Quinn finally stopped circling her and looked down at the floor, gathering the courage to say what she really didn't want to. She thought… well, she hoped… unrealistically, that if she could keep Rachel talking, maybe she wouldn't do anything. Maybe it would all be forgotten and they could talk about it or cry about it or something. Come to terms with everything. But Rachel was more upset that Quinn had ever seen her, and she was cursing more than she'd ever known her to, and Quinn could only tell the truth and pray everything worked out.
"I saw your video tonight, Ra— Berry," Quinn said softly. "The one you posted on MySpace."
Rachel faltered, and the anger drained from her face. "Oh." She glanced down to the knife in one hand, to the glass in the other. She took another long sip, emptying the glass, then grimaced and shivered again. She set the empty glass on the island, leaving her holding only the knife. "Well."
"I don't know what you mean to do, Ra— Berry, but I don't think you should," Quinn said, looking the girl directly in the eyes. "I know you must be going through a lot, with your parents and Finn and everything, but all that's temporary." Tears started welling up in Quinn's eyes as she watched Rachel looking from Quinn to the knife. "You're going to be a huge Broadway star someday, remember?" The tears were slipping down Quinn's cheeks now.
"Quinnie, Quinnie, don't cry," Rachel said softly. "Don't you understand? You were right. You were always right. I am worthless. I finally see that now. That's why no one wants me. Why no one loves me. It's because no one can love me. You can't love worthless things, Quinn. No matter how talented I was, how much I wanted things, I was never going to get them. Some of us don't get to win."
"No, Rachel, you're wrong," Quinn said, moving towards her again, quicker now. Rachel moved around at the same pace, still keeping the island between them. "You're so wrong. You're destined to get out of here and go on to bigger and better things. Much better. But you can't do that if you're… if you do this. It's… it's a sin. Like, the worst one. You'll… you'll go to hell, Rachel."

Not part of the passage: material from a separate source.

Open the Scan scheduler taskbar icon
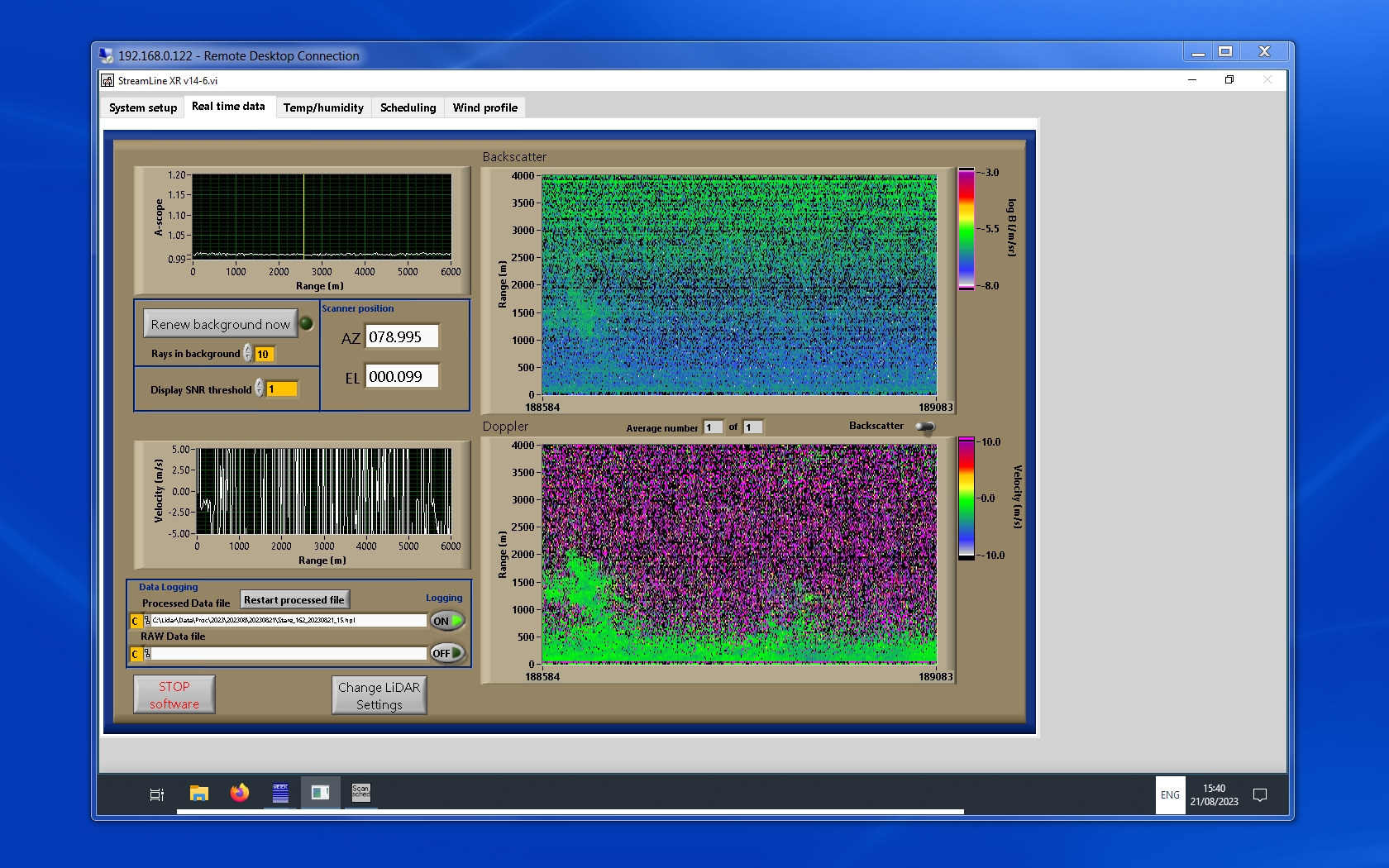The image size is (1389, 868). pyautogui.click(x=360, y=794)
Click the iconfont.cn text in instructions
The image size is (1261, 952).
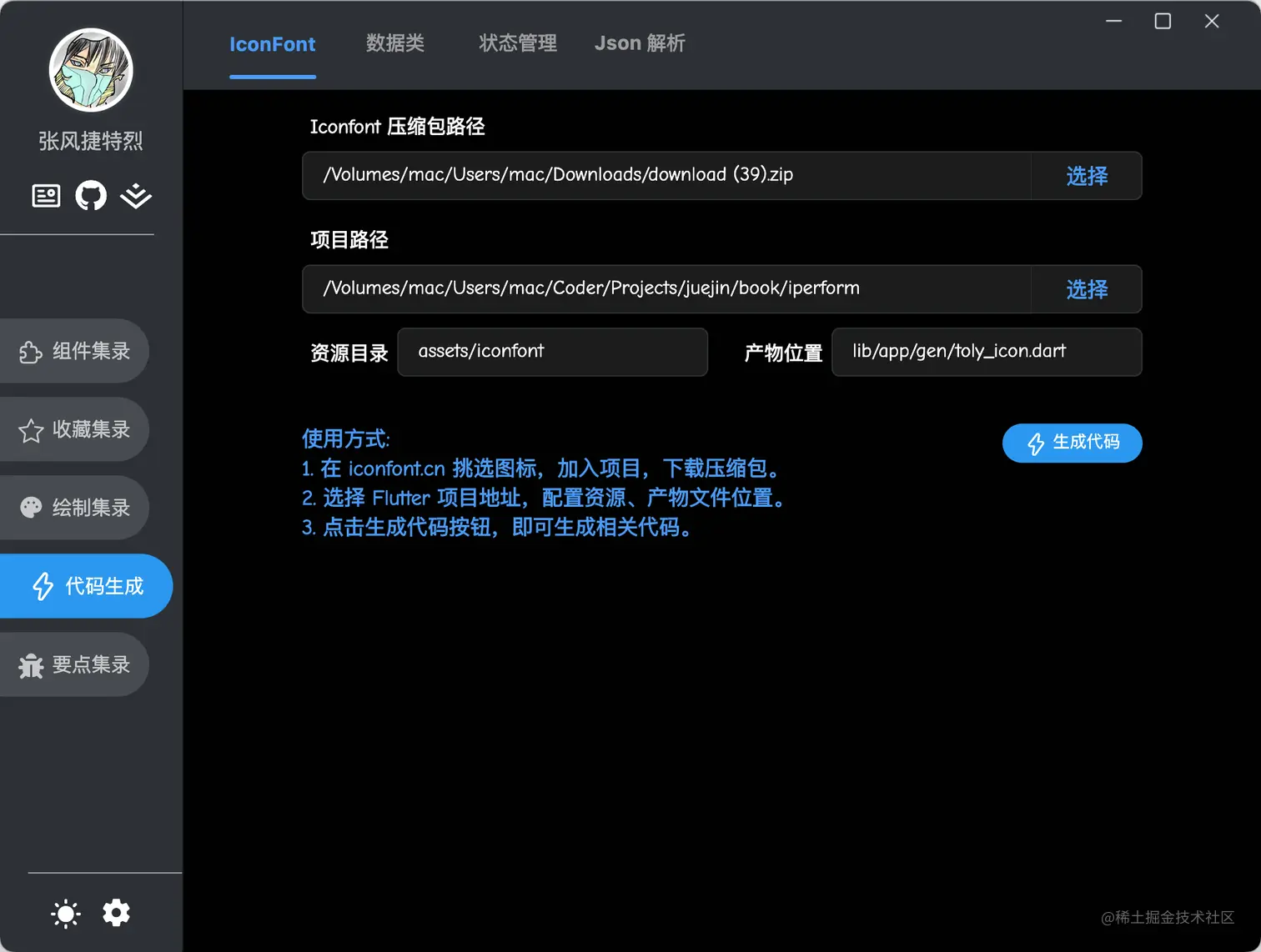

"Oh, Quinn…" Rachel said, sorrow coating her voice. She'd stopped her movement which caused Quinn to stop and just stare at her. "I'm already here."
Suddenly, Rachel turned around and took off running. Quinn was so shocked for a second that she could only stare at her retreating form. She quickly shook her head and followed after her and watched too late as Rachel rushed into another room, locking the door behind her.
Quinn slammed into the door. "Rachel!" She banged on the door, sobbing now. "Rachel, please! Please don't do this, please!" She didn't respond. "RACHEL?" Nothing. "RACHEL!"
Quinn closed her eyes, listening intently for anything on the other side of the door. She heard nothing for a long moment as she prayed that God would keep Rachel safe. Then, out of nowhere, she heard Rachel whimper. There was silence for a moment followed by another whimper, then silence again.